Generally ETL's metadata repositories have been around for a little bit longer than the ELT tool vendors' repositories, and those ETL tool sets now dabbling in ELT are just growing into this area.

If we look at ELT from a scripting point of view, and not using a tool to execute, we lose all kinds of metadata from process flow, to business logic, to full traceability. Particularly this is seen when scripting Teradata BTEQ, Oracle SQL Loader and Stored Procedures, SQLServer command line, and DB2 UDB Functions, and so on... Any time we return to CODE base for ELT, we're back to deciphering scripts to figure out metadata, and much of it is hidden. Unfortunately (today) most of the ELT that I run into is still hand-coded, although this is set to change in the near future.

This is where people stop me and say: well, what about Sunopsis? They were 100% ELT... True - but their metadata repository left a LOT to be desired, they were young in the field, and hadn't quite grown up yet.

Ok, so what about Informatica, Ascential, Ab-Initio, Business Objects Data Mover, and so on...
They grew up in the ETL space and have strong metadata components, however, they are just now completing their transition to ELT - or in some cases, they've completed it, but it's not 100% compliant with the all the database features available that I can see.
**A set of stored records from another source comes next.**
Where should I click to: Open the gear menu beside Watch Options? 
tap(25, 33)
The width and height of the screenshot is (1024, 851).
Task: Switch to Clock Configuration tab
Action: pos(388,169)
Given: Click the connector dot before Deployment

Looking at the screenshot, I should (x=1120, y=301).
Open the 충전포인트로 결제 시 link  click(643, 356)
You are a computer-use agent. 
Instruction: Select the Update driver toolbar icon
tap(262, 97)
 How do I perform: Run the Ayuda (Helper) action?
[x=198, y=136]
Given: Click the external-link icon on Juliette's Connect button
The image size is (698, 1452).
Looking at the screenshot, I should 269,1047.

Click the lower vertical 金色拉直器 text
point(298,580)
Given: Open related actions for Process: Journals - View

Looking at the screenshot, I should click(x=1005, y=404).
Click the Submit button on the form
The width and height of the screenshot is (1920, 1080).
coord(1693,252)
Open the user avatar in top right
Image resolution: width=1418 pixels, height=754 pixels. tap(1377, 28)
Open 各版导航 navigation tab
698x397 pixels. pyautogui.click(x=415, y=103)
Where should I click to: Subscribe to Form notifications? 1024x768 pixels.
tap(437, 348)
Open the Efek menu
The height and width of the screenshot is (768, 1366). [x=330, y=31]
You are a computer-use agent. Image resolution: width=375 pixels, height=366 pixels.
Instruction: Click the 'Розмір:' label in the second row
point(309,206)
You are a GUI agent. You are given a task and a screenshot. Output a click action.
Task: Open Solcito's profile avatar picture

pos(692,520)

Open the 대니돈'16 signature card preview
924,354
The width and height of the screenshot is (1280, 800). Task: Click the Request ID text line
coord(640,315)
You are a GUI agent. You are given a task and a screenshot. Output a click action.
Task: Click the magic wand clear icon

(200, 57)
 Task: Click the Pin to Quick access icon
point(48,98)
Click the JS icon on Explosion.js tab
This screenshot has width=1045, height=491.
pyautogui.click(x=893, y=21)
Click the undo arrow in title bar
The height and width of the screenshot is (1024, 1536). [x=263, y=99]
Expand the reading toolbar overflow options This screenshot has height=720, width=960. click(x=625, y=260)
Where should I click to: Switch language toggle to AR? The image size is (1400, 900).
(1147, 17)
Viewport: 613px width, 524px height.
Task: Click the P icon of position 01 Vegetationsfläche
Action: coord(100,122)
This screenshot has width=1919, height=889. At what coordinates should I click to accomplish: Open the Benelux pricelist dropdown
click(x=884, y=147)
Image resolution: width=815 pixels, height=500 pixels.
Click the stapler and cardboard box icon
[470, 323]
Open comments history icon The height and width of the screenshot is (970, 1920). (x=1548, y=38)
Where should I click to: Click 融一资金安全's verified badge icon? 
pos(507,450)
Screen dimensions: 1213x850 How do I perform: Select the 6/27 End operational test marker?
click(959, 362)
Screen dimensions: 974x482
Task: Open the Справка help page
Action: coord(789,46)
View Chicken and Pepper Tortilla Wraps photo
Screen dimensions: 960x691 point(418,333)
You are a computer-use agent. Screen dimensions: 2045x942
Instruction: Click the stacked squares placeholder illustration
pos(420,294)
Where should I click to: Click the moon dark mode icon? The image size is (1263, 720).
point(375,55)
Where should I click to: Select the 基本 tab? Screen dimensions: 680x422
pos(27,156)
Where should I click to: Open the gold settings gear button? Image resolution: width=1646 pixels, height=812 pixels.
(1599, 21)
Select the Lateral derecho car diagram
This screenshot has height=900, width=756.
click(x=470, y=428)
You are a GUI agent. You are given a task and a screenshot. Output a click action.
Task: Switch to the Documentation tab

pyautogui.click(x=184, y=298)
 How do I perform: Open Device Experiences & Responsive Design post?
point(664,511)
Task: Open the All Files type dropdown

So then this argument kicks in: Well, ok - but what about when I override the SQL in these tools? That get's me 100% compliance with ELT and database feature sets... Yes, but then some tools simply don't have the SQL de-composition routines built into their engine yet. They can't pick these apart for the metadata lineage and achieve end-to-end lineage.

For those tools that offer end-to-end lineage with SQL, the next thing that I find is:
Some database engines do not record the number of "rows" which were operated on within these SQL statements that executed within the database. They record them, but the tool sets don't pick them up. Other database engines record this information (for every SQL statement) in metadata tables in the RDBMS - as it should be!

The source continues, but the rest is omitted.